**EXERCISE OBJECTIVE:**
All entries, exactly as written, should be output again.

**Stored data:**
%%

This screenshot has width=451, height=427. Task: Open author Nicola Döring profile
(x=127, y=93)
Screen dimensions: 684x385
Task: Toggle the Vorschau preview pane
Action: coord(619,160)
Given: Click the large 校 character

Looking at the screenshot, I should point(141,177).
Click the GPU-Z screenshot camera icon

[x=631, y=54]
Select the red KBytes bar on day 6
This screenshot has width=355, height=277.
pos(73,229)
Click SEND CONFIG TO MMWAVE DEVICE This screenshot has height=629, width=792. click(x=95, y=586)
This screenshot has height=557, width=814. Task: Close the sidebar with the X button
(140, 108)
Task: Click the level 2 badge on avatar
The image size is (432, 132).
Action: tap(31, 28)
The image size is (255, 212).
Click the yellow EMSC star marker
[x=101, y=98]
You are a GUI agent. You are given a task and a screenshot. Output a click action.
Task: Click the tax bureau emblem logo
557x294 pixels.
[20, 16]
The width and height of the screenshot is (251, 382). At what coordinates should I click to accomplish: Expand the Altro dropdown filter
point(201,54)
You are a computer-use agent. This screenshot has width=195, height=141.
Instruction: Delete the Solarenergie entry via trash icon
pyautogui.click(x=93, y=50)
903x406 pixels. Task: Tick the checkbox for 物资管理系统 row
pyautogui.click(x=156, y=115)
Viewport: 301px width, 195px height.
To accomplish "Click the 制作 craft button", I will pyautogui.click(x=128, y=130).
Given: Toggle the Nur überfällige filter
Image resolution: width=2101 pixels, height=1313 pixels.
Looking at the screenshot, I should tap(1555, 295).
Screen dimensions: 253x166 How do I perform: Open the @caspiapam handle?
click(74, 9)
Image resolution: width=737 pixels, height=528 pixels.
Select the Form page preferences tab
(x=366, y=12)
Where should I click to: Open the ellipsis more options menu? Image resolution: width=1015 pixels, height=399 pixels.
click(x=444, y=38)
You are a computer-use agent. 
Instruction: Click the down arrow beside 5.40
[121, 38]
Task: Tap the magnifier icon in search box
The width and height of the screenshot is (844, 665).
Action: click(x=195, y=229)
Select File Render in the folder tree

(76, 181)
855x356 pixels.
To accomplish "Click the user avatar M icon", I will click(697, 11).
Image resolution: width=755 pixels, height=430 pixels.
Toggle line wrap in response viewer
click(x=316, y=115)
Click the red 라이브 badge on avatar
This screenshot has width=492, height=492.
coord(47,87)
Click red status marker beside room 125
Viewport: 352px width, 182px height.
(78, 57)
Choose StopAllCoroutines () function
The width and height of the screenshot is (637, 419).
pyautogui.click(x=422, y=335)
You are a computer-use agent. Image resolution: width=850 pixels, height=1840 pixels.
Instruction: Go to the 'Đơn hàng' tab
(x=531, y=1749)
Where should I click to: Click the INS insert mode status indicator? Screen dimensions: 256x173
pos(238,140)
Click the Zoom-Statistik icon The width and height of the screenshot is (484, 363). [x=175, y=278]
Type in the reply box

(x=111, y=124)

%%

**TASK RESPONSE:**
This screenshot has width=451, height=427. Task: Open author Nicola Döring profile
(x=127, y=93)
Screen dimensions: 684x385
Task: Toggle the Vorschau preview pane
Action: coord(619,160)
Given: Click the large 校 character

Looking at the screenshot, I should point(141,177).
Click the GPU-Z screenshot camera icon

[x=631, y=54]
Select the red KBytes bar on day 6
This screenshot has width=355, height=277.
pos(73,229)
Click SEND CONFIG TO MMWAVE DEVICE This screenshot has height=629, width=792. click(x=95, y=586)
This screenshot has height=557, width=814. Task: Close the sidebar with the X button
(140, 108)
Task: Click the level 2 badge on avatar
The image size is (432, 132).
Action: tap(31, 28)
The image size is (255, 212).
Click the yellow EMSC star marker
[x=101, y=98]
You are a GUI agent. You are given a task and a screenshot. Output a click action.
Task: Click the tax bureau emblem logo
557x294 pixels.
[20, 16]
The width and height of the screenshot is (251, 382). At what coordinates should I click to accomplish: Expand the Altro dropdown filter
point(201,54)
You are a computer-use agent. This screenshot has width=195, height=141.
Instruction: Delete the Solarenergie entry via trash icon
pyautogui.click(x=93, y=50)
903x406 pixels. Task: Tick the checkbox for 物资管理系统 row
pyautogui.click(x=156, y=115)
Viewport: 301px width, 195px height.
To accomplish "Click the 制作 craft button", I will pyautogui.click(x=128, y=130).
Given: Toggle the Nur überfällige filter
Image resolution: width=2101 pixels, height=1313 pixels.
Looking at the screenshot, I should tap(1555, 295).
Screen dimensions: 253x166 How do I perform: Open the @caspiapam handle?
click(74, 9)
Image resolution: width=737 pixels, height=528 pixels.
Select the Form page preferences tab
(x=366, y=12)
Where should I click to: Open the ellipsis more options menu? Image resolution: width=1015 pixels, height=399 pixels.
click(x=444, y=38)
You are a computer-use agent. 
Instruction: Click the down arrow beside 5.40
[121, 38]
Task: Tap the magnifier icon in search box
The width and height of the screenshot is (844, 665).
Action: click(x=195, y=229)
Select File Render in the folder tree

(76, 181)
855x356 pixels.
To accomplish "Click the user avatar M icon", I will click(697, 11).
Image resolution: width=755 pixels, height=430 pixels.
Toggle line wrap in response viewer
click(x=316, y=115)
Click the red 라이브 badge on avatar
This screenshot has width=492, height=492.
coord(47,87)
Click red status marker beside room 125
Viewport: 352px width, 182px height.
(78, 57)
Choose StopAllCoroutines () function
The width and height of the screenshot is (637, 419).
pyautogui.click(x=422, y=335)
You are a computer-use agent. Image resolution: width=850 pixels, height=1840 pixels.
Instruction: Go to the 'Đơn hàng' tab
(x=531, y=1749)
Where should I click to: Click the INS insert mode status indicator? Screen dimensions: 256x173
pos(238,140)
Click the Zoom-Statistik icon The width and height of the screenshot is (484, 363). [x=175, y=278]
Type in the reply box

(x=111, y=124)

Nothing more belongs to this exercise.